By a MetNews Staff Writer

 

Lana Turner’s daughter may proceed with an action to block a longtime employee from gaining the bulk of the actress’ testamentary trust, without risking a $50,000 bequest she received, this district’s Court of Appeal ruled yesterday.

In an unpublished opinion, Div. Three affirmed Los Angeles Superior Court Judge Gary Klausner’s ruling that Cheryl Crane’s proposed “Petition for Instructions and For Modification Of Trust Dispositive Provisions” wouldn’t violate the trust instrument’s  “no-contest” clause.

The 1982 document leaves all but the $50,000, plus a few personal items, to Carmen Lopez Cruz, described as Turner’s “close friend, employee and companion of over forty-five years.” A larger share was not given to Crane, the document recites, for “many reasons,” including the sums that were given to her by Turner earlier.

Turner died in 1995. Crane has become quite well known on the talk show circuit, often discussing the killing of her mother’s lover, Johnny Stompanato, in 1958.

Crane, who was 14 at the time, claimed she stabbed Stompanato to protect her mother. She was represented by legendary attorney Jerry Giesler, and the killing was ruled justifiable homicide.

Crane last year petitioned the court for a “safe harbor” declaration that her filing of a petition for instructions would not violate the no-contest clause. Such petitions are authorized by Probate Code Sec. 17200.

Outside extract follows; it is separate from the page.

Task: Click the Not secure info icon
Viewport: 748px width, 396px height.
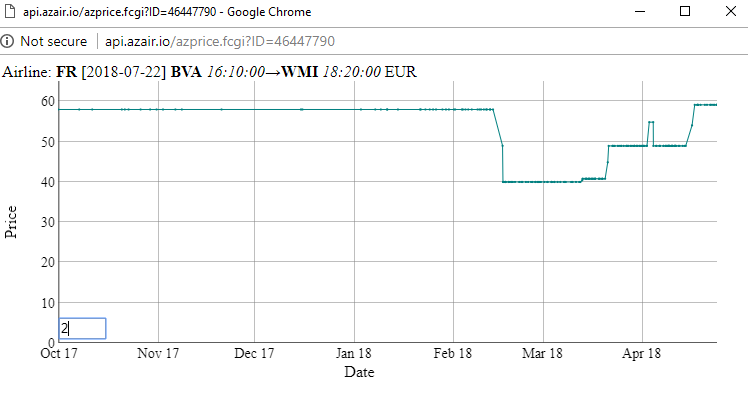Action: tap(7, 41)
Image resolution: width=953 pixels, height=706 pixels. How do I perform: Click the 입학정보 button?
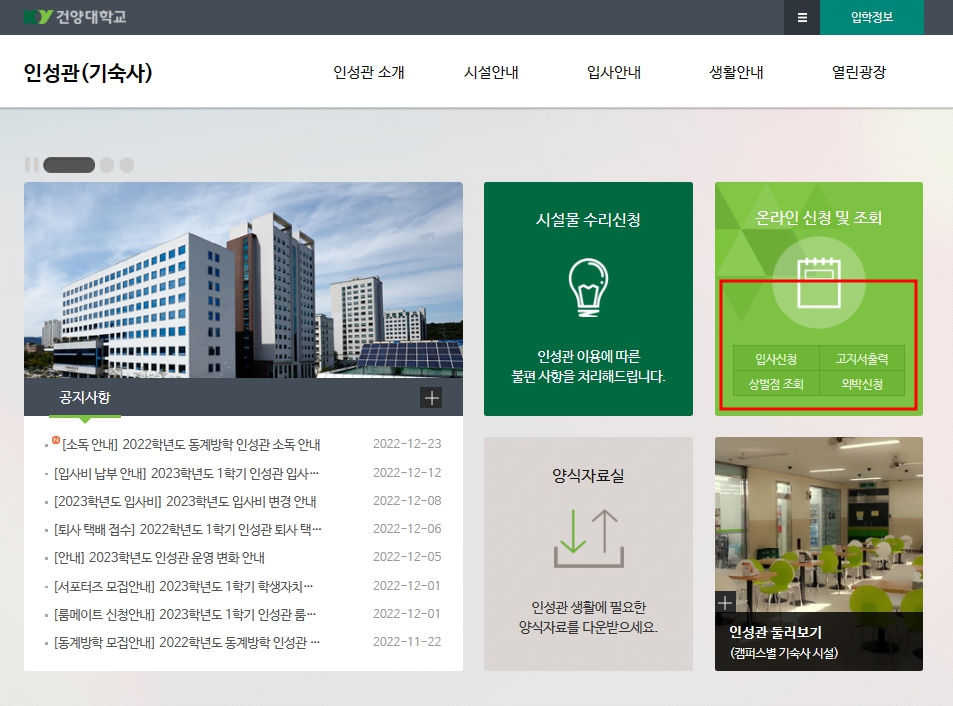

The basis of the petition was Crane’s claim that Cruz had herself violated the no-contest clause by suing the trustee for breach of fiduciary duties. Cruz claims that instead of inheriting the bulk of Turner’s $1.7 million fortune, she was left with “virtually nothing” because the trust was drained by taxes and expenses—including excessive lawyers’ and accountants’ fees.

Cruz pled that she was “was extremely loyal” to Turner and nursed her during her lengthy illness after Crane allegedly abandoned her.

In response to Crane’s action, Cruz said that granting the petition would “frustrate” Turner’s plans and thus violate the no-contest clause.

But Justice Walter Croskey, writing yesterday for Div. Three, said that all Crane was seeking was a determination as to whether Cruz had violated the no-contest clause. Crane, he reasoned, was not attacking “any provision of the Trust or any disposition or distribution of trust assets thereunder.”

Nor, the justice said, was the petitioner trying “to litigate some separate or independent claim which was designed to thwart the trustor’s expressed wishes or which would invalidate, or make inoperative, the Trust, or some portion thereof.”

Croskey emphasized that the appellate court was not, despite “the parties’ repeated and extensive invitations to visit the issue,” ruling on whether Cruz had violated the no-contest clause.

The appeal was argued by Perry L. Hirsch for Cruz and Darrell G. Brooke for Crane.

The case is Matter of Lana Turner Trust, B145455.